__Text provided__
● ● ● ● ● ● ●
When I was young (50 years ago), I would trust a grown wood fork frame to ¼" black rubber, but with modern powerful bands shooting .44 or .55 cal lead, a designer needs to choose the right material for the job - *and that has to be a metal.*

One of the principal problems with OTT frame designs is that the forks have to be made wide enough to support a one inch wide band. This in itself presents a huge target for a fork strike. Many frames, particularly those made from a mono-directional ply wood (call it what you will) or even a form of plastic (which may have an indeterminate strength without individual testing) may simply not be up to this form of abuse and in my view should not be trusted. I know, I have experienced a fork failure with a commercial board cut.

Don't anyone talk to me about experience either. 18 years old or even 80, there is no guarantee of ability in avoiding fork strikes, and we sell to all in between.

In the end there is nothing to beat sound engineering principals being applied in the design process in the first place - the broader liability. Our public image as slingshot users is precarious enough without inviting avoidable accidents due to poor engineering design or execution.

Footloose


----------



## wombat (Jun 10, 2011)

Well designed doesn't necessarily mean metal. There are a lot of cheap cast metal frames being sold, I'll take one of my engineered wood frames over a cheap metal one any day!! http://kookaburrakatties.blogspot.com.au/p/streng.html http://kookaburrakatties.blogspot.com.au/p/long-grain-testing.html


----------



## footloose (Dec 17, 2012)
● ● ● ● ● ● ●
(Source records)

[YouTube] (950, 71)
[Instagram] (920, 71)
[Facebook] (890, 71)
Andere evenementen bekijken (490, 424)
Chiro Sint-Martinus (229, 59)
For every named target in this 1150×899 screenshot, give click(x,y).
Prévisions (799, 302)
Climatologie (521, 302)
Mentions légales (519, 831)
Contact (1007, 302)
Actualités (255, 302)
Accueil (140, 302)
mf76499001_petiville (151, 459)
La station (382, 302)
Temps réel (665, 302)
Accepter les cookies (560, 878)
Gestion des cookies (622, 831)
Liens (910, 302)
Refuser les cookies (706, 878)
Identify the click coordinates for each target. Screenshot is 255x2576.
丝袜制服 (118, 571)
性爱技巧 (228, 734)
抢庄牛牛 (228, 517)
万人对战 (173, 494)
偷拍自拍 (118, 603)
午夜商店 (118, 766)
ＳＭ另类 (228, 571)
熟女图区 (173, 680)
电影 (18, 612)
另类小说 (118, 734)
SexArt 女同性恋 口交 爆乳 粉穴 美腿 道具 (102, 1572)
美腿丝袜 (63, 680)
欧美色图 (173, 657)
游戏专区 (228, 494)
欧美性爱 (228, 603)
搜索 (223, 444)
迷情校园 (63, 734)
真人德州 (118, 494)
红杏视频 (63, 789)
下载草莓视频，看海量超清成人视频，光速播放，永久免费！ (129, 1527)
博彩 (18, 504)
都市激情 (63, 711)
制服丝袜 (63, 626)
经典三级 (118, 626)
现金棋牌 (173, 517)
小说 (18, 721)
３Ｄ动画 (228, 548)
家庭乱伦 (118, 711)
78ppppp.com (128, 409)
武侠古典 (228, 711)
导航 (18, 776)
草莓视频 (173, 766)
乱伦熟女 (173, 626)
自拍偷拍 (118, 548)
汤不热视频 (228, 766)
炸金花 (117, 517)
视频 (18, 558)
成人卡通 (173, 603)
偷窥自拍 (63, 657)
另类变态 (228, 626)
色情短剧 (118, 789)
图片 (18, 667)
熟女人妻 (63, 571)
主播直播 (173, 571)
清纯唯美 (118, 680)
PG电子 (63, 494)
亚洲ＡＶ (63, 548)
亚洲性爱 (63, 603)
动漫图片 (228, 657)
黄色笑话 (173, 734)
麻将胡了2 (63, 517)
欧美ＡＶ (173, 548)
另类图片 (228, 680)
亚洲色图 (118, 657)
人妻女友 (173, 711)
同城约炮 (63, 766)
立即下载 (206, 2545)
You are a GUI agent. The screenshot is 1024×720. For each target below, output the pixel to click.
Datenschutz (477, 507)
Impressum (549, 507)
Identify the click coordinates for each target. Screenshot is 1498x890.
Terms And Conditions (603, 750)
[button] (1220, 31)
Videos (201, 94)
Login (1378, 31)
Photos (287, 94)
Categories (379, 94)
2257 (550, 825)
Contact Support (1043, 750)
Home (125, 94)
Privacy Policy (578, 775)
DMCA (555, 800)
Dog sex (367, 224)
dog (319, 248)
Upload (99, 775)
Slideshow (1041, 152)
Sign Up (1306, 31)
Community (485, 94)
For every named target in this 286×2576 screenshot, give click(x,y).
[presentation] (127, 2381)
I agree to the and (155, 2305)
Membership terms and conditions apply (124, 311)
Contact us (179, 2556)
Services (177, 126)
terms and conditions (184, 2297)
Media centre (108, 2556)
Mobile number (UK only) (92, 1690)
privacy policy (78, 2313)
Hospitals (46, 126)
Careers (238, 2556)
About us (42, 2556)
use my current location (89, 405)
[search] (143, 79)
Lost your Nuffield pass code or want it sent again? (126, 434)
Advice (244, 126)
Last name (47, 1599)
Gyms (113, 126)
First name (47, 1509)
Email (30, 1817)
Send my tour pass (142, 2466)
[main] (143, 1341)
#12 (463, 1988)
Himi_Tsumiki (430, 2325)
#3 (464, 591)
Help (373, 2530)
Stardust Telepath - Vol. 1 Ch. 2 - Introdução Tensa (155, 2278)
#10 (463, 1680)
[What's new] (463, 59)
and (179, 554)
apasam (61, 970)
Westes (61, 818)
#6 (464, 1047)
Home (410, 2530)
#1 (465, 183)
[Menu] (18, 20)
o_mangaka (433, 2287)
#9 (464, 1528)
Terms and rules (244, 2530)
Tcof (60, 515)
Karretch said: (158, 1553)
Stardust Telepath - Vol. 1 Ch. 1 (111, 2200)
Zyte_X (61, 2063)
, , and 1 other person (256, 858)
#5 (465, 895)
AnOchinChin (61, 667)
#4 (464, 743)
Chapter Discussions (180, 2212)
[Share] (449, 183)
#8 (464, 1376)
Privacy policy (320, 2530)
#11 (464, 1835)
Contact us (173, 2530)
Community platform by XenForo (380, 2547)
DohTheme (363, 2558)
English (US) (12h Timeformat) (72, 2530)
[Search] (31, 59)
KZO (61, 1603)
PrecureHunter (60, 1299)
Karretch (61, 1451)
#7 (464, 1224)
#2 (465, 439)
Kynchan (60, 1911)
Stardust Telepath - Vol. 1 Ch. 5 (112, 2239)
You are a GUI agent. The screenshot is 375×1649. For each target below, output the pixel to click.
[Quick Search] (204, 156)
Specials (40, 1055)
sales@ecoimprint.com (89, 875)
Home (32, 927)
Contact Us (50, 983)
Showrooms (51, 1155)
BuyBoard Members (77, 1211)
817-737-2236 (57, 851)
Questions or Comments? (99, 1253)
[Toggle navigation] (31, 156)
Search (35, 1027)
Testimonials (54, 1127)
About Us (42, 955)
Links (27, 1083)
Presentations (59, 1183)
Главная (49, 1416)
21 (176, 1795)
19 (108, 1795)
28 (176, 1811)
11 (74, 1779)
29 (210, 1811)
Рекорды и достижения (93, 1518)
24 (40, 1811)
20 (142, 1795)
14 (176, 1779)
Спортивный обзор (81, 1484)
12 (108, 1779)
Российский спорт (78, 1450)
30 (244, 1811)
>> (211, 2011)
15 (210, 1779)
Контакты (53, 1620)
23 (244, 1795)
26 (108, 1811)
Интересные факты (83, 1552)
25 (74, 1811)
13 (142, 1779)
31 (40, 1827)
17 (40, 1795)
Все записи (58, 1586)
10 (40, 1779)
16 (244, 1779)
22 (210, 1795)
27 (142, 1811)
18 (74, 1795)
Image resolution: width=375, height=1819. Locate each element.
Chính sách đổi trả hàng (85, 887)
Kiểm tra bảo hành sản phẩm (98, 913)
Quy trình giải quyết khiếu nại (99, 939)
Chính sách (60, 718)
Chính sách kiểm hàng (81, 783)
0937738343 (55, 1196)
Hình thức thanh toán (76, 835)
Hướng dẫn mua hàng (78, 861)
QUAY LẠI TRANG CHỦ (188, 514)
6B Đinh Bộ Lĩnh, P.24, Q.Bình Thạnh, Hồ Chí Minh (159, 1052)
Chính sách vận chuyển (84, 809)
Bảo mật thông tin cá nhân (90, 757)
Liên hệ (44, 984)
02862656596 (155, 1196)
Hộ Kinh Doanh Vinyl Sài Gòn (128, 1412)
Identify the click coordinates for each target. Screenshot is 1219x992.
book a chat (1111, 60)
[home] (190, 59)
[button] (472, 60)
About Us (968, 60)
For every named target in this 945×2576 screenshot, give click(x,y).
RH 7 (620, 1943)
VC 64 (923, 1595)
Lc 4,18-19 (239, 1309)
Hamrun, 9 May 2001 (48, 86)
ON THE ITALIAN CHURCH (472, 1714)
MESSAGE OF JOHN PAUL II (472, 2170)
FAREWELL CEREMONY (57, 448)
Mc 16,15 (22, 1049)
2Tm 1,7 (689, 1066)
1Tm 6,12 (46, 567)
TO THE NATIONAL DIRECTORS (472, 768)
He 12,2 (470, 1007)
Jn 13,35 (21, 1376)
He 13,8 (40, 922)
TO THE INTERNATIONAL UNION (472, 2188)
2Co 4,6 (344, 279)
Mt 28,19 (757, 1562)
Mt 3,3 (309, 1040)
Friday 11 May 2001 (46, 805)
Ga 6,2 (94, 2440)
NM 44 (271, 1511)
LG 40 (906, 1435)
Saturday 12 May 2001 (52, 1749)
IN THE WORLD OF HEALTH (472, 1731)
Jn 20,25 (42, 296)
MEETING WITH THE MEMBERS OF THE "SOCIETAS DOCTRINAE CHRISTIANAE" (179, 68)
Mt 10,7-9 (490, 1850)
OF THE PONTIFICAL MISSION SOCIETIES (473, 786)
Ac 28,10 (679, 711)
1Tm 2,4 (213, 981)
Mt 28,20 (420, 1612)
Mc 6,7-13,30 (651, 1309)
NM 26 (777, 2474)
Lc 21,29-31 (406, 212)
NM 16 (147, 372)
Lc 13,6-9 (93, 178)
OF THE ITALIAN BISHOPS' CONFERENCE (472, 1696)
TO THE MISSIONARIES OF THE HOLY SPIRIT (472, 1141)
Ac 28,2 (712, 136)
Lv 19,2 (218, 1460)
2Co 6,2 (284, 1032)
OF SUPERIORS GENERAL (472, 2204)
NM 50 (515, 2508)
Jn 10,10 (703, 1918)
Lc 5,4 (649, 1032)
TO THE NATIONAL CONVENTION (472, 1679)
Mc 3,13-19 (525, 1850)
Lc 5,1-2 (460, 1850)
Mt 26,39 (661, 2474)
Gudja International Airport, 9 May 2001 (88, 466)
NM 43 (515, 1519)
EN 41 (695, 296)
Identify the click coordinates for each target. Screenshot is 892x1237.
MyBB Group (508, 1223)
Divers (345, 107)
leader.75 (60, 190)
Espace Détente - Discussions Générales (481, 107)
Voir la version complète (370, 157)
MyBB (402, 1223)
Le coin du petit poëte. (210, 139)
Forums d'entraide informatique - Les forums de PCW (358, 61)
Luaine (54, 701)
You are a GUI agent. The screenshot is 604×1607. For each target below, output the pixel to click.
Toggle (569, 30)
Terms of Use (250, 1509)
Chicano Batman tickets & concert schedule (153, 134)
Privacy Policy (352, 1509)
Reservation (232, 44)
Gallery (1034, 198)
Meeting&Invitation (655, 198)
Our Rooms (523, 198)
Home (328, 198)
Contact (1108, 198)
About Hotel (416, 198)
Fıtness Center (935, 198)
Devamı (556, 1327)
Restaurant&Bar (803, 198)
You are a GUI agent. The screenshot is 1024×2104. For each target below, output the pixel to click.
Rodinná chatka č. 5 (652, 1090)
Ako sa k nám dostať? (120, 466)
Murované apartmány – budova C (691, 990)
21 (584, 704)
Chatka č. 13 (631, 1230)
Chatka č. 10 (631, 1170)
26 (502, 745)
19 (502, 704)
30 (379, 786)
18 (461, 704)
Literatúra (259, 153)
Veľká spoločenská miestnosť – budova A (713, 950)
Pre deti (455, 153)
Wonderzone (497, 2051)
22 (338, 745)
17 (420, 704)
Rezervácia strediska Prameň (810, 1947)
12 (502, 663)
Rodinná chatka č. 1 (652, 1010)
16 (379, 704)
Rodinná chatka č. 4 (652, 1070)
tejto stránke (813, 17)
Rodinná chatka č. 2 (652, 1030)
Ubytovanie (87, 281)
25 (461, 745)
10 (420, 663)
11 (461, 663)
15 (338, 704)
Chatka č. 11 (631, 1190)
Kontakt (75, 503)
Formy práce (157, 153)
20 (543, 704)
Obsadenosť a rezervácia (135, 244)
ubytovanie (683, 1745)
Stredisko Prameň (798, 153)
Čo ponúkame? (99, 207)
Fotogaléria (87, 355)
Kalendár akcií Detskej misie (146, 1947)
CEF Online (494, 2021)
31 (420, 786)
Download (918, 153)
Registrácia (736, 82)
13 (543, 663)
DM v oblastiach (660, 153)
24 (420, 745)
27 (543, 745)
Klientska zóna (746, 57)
● ● ● ● ● ● ●
__Complete the following__
[A] Decide whether each statement below agrees with the forum thread on slingshot frames, answering yes or no and quoting the words of the thread that decide it.
(i) The first post says that, when young, its writer would trust a grown wood fork frame to ¼" black rubber.
(ii) The first post claims that experience guarantees the ability to avoid fork strikes.
(iii) The reply from wombat holds that a well-designed frame must be made of metal.
[B] Answer these questions from the forum thread on slingshot frames.
(i) According to the first post, how wide a band must the forks of OTT frame designs be made wide enough to support?
(ii) With what did the writer of the first post experience a fork failure?
(iii) What date is shown for the post by wombat?

__Solutions per task__
[A]
(i) Yes: "When I was young (50 years ago), I would trust a grown wood fork frame to ¼" black rubber"
(ii) No: "there is no guarantee of ability in avoiding fork strikes"
(iii) No: "Well designed doesn't necessarily mean metal."

[B]
(i) One inch wide.
(ii) A commercial board cut.
(iii) Jun 10, 2011.